Another Thunderbird, Technical Sergeant Jim Rutledge of L Company, received a Distinguished Service Cross, America’s second highest award for valor.
“Rutledge,” said Clark, “I’ve heard a good deal about you.”
“Yes sir,” replied a cocky Rutledge. “And I’ve heard a good deal about you, too.”
Clark then made an impassioned speech, vowing that the regiment would stay in Europe to the very end, until the fall of the Third Reich, and share in the glory of defeating Nazism. The speech was not greeted with loud applause. “The 157th had seen too much to be so easily inspired,” recalled one bystander. “Given their choices, they would gladly have sat out the march into Germany.”
The training grew more intense as the summer went on, as did the urge among the latest batch of replacements to “throw out the first pitch” and lose their virginity. “Have your fun,” young Italian men told their sisters. “But when the Americans go we will have nothing to do with you.” Few of Salerno’s signorinas paid much attention. They swam with Thunderbirds in the blue waters of the Bay of Salerno, visited Virgil’s tomb, and held hands with their American boyfriends in the cheap seats at the opera.

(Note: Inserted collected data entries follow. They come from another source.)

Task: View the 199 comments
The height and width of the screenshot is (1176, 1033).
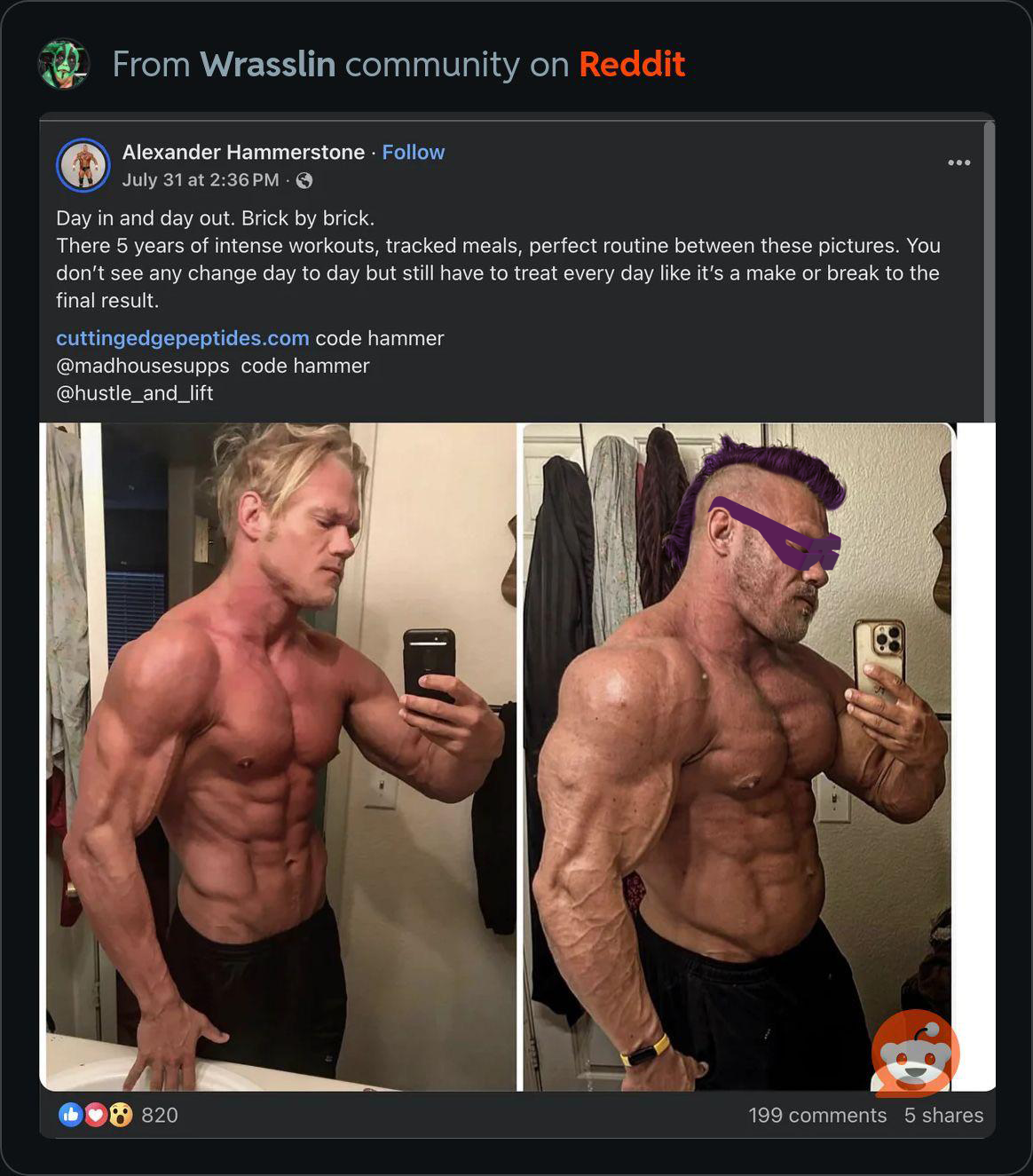Action: point(817,1116)

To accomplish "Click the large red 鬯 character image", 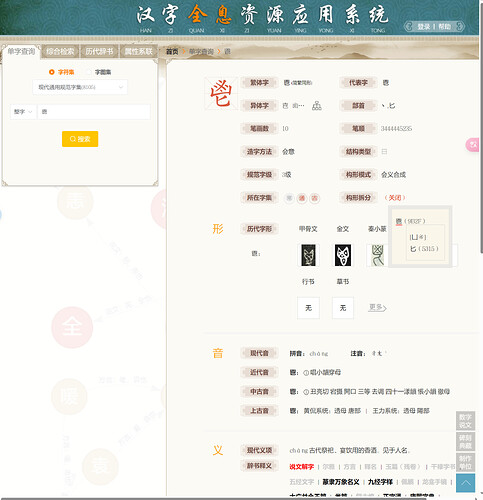I will pyautogui.click(x=221, y=94).
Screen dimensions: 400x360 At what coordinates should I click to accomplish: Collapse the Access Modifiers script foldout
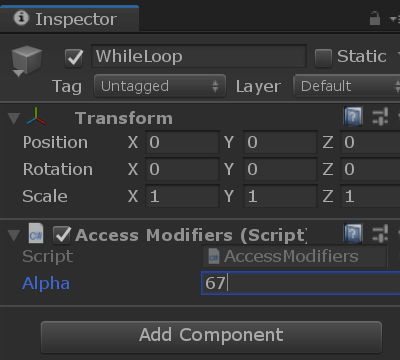(14, 235)
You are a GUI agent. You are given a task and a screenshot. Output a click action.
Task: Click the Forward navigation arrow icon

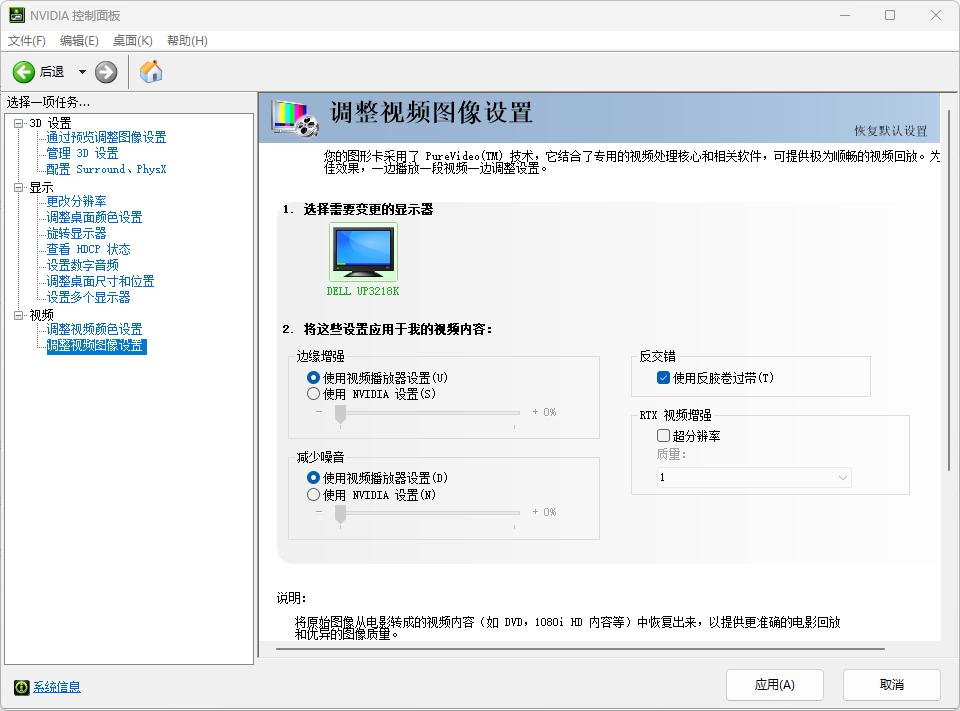coord(105,71)
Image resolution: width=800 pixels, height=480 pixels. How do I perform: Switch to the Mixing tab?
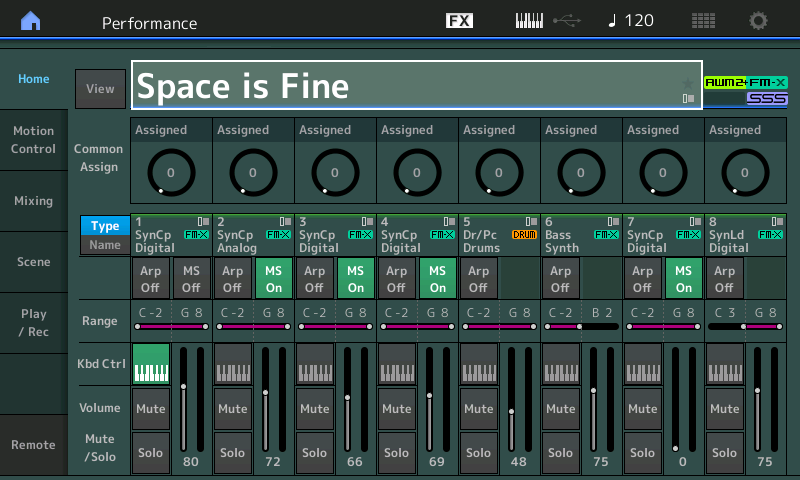33,201
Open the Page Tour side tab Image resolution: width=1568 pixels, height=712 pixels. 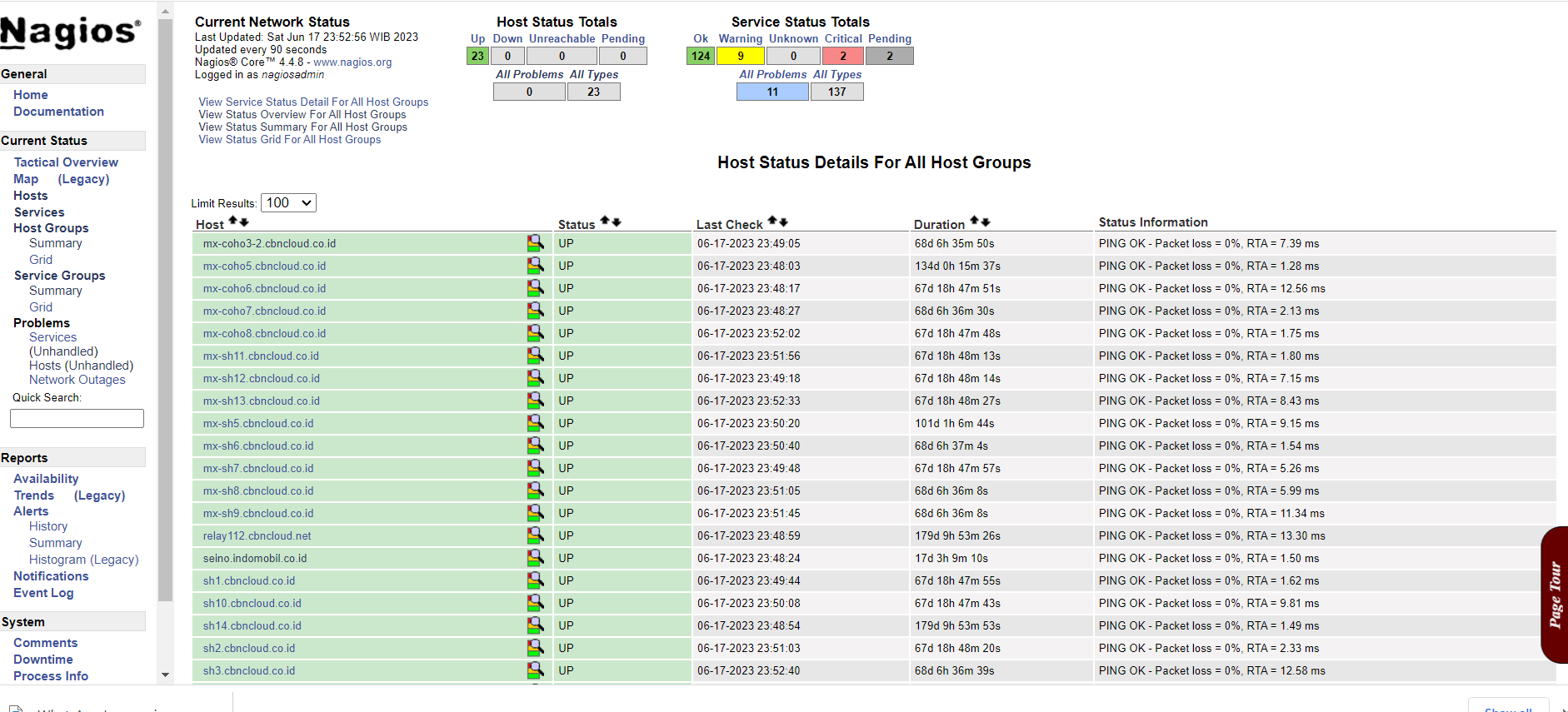click(1555, 595)
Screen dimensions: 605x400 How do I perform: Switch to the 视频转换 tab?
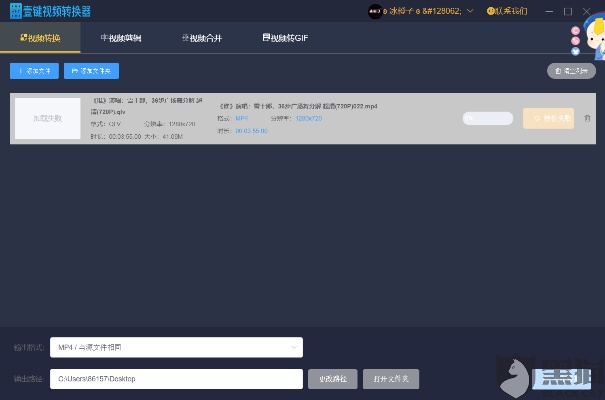pyautogui.click(x=40, y=37)

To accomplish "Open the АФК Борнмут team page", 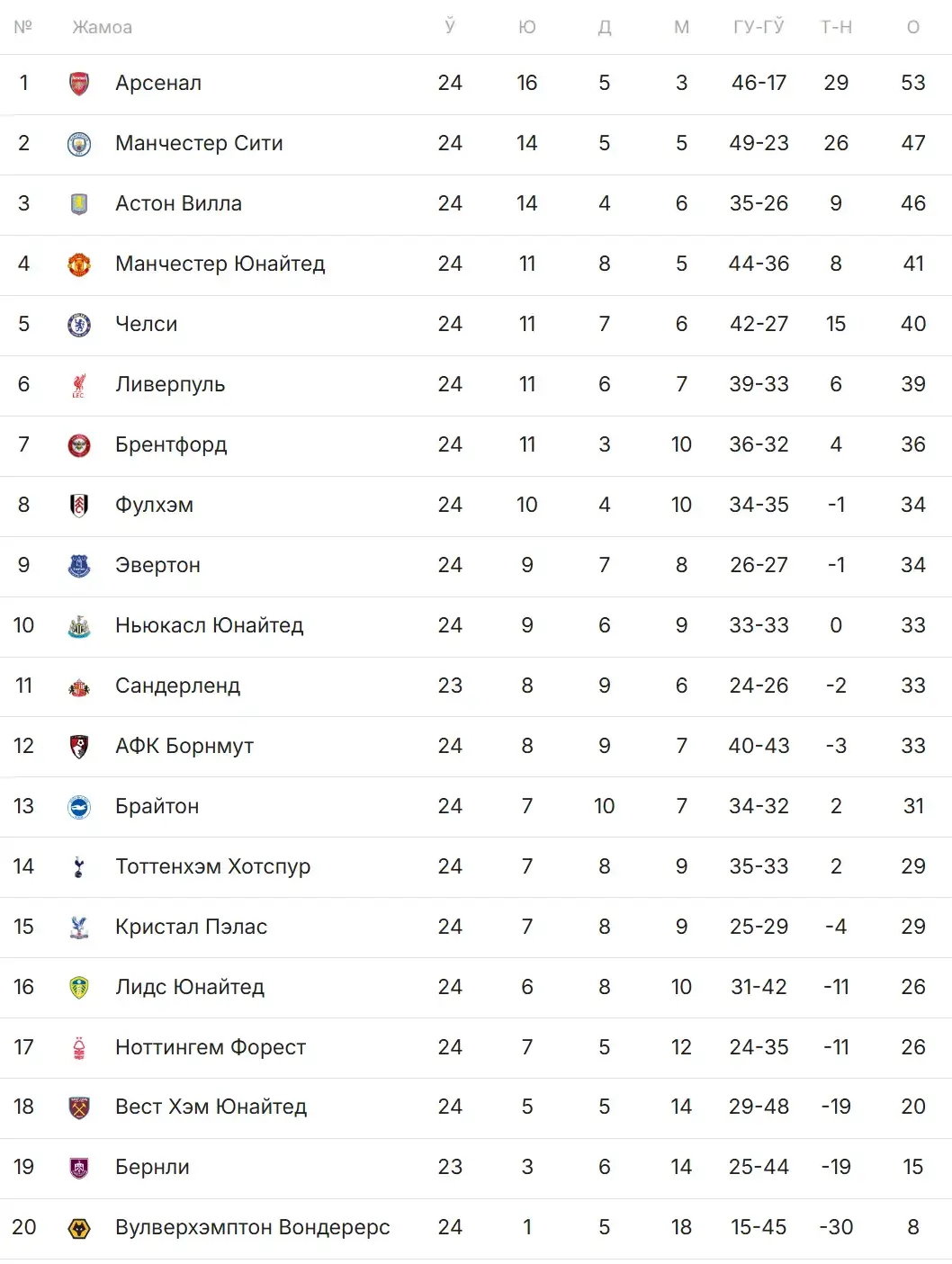I will point(184,747).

On terraces along the waterfront, GIs sat with Italian families, sharing tossed salads and zuppa di pesce as they watched the sun set over hundreds of ships gathering in the bay. Some had spent almost a year in Italy and a few had fallen in love with a country they now knew more intimately than many natives. “They had been more steadily in her rain, her snow and her mountains,” recalled Thunderbird Paul Cundiff, “and slept longer on and nearer her earth than most Italians.” Italy had indeed left its mark. “I have been in Italy so long I feel like a Dago, and probably look like one too,” one man wrote. “We speak about half Dago and about half English now, with a lot of Army slang thrown in.”
Then came news that the regiment was once again to be called to the boats gathering in the bay, just as Jupiter had summoned the warriors of Virgil’s epic Aeneid to their destiny. A nearby beach resembled a battlefield of sex as men lined up one last time to “jog their haunches” with a prostitute while others thoughtfully held up sheets to provide a modicum of privacy. They had paid not a bit of notice to the exhortations of the council president of the Mormon Church back in America: “We should say to our boys: come home in purity, or come home not at all.” Few would return home unharmed. None would be pure.
In early August, the regiment moved to the deepwater port of Naples. The day before the Thunderbirds were scheduled to load onto boats bound for France, Second Battalion commander Colonel Krieger fell sick with malaria. Sparks was ordered to take his place. Aged just twenty-six, he was now in charge of three rifle companies, E, F, and G, numbering around six hundred men in total, as well as a heavy-weapons company with considerable firepower: eight .30-caliber water-cooled machine guns; six 81mm mortars that could fire fifteen pounds of high explosive over two miles; and several antitank guns. Including his headquarters staff, he would be responsible for the lives of almost a thousand young Americans as the Allies stormed the golden sands of southern France.